Forty-two years after Roe v. Wade, the debate over the issue continues even as public opinion has held relatively steady. Supporters on both sides plan to commemorate the day Thursday by holding rallies at the Supreme Court building, where the Roe decision establishing a woman’s constitutional right to abortion in the first three months of pregnancy was handed down in 1973.
Here are a few key facts about Americans’ views on the topic, based on recent Pew Research Center polling:
1More than six-in-ten (63%) U.S. adults surveyed in 2013 said they would not like to see the Supreme Court completely overturn Roe v. Wade, while about three-in-ten (29%) want to see the ruling overturned. When asked directly about the legality of abortion, 51% of U.S. adults say it should be legal in all or most cases, compared to 43% who say it should be illegal all or most of the time. In both cases, these figures have remained relatively stable for more than 20 years.
2There is a growing regional divide in opinions about abortion. Three-quarters of New Englanders (75%) say that abortion should be legal in all or most cases, while four-in-ten residents (40%) of South Central states (Alabama, Arkansas, Kentucky, Louisiana, Mississippi, Oklahoma, Tennessee and Texas) say the same. Many states have enacted new abortion restrictions in recent years, and challenges to several of those laws are making their way through the courts.

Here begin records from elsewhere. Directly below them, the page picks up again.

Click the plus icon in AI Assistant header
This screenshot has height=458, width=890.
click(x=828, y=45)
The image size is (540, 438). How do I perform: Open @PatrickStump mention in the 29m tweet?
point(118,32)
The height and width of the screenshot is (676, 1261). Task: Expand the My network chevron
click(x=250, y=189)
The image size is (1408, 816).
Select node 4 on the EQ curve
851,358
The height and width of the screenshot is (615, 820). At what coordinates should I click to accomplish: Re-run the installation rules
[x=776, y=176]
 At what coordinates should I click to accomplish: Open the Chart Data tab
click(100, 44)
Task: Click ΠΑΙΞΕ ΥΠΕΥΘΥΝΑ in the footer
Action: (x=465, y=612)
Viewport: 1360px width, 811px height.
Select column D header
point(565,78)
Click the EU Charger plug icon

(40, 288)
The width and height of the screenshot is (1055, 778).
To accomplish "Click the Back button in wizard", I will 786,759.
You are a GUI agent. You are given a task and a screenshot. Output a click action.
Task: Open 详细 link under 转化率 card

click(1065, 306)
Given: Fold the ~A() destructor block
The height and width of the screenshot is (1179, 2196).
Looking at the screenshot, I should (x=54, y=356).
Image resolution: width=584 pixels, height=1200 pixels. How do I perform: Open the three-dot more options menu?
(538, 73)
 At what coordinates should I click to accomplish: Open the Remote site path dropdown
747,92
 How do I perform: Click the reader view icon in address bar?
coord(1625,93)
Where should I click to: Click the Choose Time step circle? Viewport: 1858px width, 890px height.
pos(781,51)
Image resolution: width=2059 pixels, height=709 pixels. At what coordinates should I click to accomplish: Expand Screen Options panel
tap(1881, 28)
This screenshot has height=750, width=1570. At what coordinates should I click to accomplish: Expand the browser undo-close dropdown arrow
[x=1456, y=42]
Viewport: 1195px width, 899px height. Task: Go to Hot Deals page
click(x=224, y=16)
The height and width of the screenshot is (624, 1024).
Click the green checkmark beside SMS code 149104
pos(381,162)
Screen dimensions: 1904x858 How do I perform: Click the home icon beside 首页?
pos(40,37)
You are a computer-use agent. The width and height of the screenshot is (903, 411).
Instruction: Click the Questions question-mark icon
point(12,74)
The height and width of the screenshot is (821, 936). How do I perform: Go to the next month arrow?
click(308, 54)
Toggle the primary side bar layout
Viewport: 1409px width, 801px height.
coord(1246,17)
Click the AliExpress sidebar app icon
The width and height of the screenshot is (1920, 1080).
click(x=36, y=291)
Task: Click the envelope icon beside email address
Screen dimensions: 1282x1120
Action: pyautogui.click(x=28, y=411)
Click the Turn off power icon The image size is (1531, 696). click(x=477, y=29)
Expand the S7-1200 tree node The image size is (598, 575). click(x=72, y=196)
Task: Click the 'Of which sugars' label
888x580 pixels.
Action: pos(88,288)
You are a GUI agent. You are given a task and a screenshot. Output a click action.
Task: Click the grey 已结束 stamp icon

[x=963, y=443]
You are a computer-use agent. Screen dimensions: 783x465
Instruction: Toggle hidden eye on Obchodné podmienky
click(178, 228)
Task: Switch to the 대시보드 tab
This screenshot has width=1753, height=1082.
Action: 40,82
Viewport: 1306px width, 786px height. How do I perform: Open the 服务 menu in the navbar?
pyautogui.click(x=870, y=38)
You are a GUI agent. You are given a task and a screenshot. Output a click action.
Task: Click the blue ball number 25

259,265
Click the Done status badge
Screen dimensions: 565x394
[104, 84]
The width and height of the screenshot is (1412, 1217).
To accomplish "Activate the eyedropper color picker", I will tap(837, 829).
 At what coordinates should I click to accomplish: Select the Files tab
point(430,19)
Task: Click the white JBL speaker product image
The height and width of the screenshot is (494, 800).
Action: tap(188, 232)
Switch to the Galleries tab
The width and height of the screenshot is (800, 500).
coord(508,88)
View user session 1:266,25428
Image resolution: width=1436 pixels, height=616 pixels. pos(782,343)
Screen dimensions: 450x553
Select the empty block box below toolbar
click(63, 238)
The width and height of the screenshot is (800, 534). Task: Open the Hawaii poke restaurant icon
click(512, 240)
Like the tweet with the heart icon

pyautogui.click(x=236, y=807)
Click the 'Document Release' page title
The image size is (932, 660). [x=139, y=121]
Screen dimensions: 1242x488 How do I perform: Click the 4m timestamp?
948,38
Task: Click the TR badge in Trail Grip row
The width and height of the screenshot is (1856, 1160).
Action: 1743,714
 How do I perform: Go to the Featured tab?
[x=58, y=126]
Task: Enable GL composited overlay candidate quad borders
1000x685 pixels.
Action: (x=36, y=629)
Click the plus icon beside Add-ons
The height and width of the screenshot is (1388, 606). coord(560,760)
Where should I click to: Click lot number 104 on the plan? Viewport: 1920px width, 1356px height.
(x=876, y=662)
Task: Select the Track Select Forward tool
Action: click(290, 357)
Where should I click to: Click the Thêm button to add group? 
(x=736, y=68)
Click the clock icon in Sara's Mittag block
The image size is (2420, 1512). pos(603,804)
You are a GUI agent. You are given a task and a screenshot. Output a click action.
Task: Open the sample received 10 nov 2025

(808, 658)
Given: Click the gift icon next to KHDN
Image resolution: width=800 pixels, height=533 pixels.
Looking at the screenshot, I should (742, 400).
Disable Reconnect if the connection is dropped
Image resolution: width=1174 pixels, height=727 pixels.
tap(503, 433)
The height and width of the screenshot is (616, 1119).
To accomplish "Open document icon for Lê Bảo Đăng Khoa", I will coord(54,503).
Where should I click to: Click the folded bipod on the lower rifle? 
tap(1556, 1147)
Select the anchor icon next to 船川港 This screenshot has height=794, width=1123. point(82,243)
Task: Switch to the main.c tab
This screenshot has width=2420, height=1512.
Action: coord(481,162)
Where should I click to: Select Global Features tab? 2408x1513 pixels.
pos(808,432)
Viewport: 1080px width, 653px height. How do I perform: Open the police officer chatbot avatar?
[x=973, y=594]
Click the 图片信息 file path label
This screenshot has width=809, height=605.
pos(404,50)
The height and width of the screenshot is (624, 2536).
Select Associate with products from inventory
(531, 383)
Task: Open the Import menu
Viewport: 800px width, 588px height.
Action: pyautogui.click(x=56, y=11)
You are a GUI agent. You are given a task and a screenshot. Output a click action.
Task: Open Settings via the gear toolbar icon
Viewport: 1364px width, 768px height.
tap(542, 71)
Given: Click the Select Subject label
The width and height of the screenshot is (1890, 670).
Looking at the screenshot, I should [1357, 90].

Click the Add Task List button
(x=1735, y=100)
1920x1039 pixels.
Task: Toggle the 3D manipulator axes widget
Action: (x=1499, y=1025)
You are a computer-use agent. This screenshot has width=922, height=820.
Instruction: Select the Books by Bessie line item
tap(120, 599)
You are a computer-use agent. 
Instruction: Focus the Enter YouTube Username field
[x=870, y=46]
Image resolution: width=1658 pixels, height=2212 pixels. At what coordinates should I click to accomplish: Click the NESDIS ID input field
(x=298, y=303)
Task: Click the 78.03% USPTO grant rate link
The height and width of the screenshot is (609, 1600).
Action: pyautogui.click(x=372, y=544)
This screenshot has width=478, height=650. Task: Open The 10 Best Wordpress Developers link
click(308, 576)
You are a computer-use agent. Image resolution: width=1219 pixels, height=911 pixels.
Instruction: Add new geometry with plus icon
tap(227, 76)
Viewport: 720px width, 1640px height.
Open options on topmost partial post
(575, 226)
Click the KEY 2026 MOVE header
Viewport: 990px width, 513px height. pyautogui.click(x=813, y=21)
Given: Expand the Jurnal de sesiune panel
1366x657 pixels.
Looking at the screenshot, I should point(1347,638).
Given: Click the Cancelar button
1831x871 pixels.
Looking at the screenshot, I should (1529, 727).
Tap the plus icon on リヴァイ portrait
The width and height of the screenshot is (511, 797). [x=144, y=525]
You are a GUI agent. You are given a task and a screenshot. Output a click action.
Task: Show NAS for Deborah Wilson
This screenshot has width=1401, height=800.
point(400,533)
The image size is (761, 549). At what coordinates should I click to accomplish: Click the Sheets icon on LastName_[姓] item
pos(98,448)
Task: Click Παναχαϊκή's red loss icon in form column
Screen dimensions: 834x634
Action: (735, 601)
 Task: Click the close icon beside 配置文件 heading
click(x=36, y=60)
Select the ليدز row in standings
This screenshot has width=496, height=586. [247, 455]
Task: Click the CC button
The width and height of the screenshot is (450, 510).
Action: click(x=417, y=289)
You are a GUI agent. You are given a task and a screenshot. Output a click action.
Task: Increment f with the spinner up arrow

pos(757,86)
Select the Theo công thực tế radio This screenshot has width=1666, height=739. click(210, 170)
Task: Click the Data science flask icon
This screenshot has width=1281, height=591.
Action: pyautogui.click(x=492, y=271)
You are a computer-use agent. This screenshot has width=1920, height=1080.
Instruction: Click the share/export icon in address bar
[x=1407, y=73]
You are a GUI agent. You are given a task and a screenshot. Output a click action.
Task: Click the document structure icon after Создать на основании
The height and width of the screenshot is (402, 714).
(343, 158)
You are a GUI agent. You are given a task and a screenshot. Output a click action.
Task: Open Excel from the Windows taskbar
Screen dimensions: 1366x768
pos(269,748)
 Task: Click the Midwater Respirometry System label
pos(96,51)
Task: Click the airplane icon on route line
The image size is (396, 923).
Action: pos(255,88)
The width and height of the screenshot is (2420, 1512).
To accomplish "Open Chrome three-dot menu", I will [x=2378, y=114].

3Roughly six-in-ten Americans (62%) know that Roe v. Wade was a decision about abortion, but among adults under 30 years old, only 44% know. Younger adults also are less likely to view abortion as an important issue: 62% of Americans ages 18-29 say it is “not that important” compared with other issues, while 53% of adults overall say this.
4According to the Guttmacher Institute, a research group that supports abortion rights, 15 states enacted 26 new abortion restrictions in 2014, substantially fewer than the 22 states that enacted 70 restrictions the year before. Still, from 2011 to 2014, 231 abortion restrictions were enacted, while 189 were enacted during the previous decade (2001-2010).
5There’s a difference between what Americans think should be legal and what they think is moral. About half of Americans (49%) say that having an abortion is morally wrong, while 15% think it is morally acceptable and 23% say it is not a moral issue. These views differ by religious affiliation: While 75% of white evangelical Protestants say that having an abortion is morally wrong, 25% of religiously unaffiliated people say so.